- **PROBLEM TO SOLVE**:
Print, word for word, every line from the beginning of the listing up to and including the line with "Image resolution: width=1024". Pictures are to be excluded.
━━ EXERCISE DATA
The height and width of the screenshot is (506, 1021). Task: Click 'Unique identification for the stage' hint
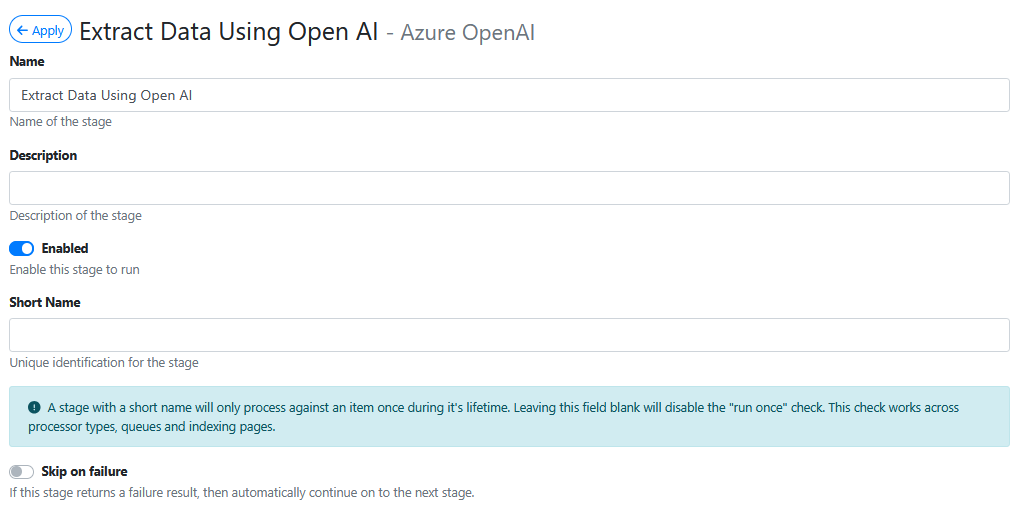tap(104, 362)
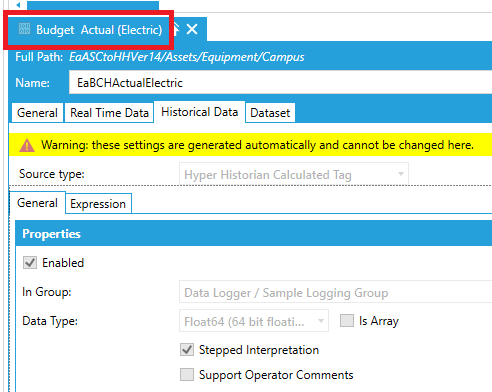Close the Budget Actual (Electric) tab
This screenshot has width=492, height=392.
pos(192,29)
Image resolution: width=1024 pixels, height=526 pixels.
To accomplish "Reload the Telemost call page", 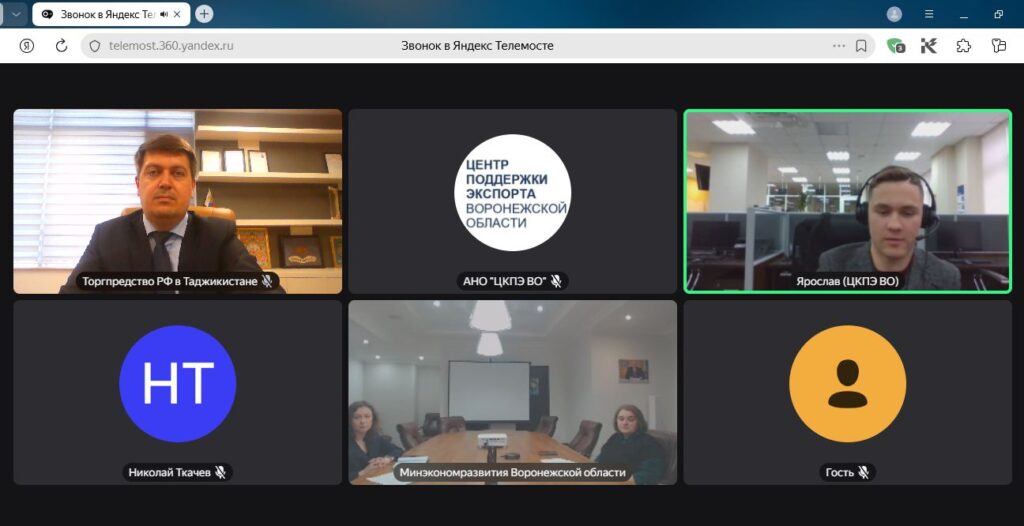I will pyautogui.click(x=61, y=45).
━━━━
- **EXPECTED ANSWER**:
The height and width of the screenshot is (506, 1021). Task: Click 'Unique identification for the stage' hint
tap(104, 362)
Close the Budget Actual (Electric) tab
This screenshot has width=492, height=392.
pos(192,29)
Image resolution: width=1024 pixels, height=526 pixels.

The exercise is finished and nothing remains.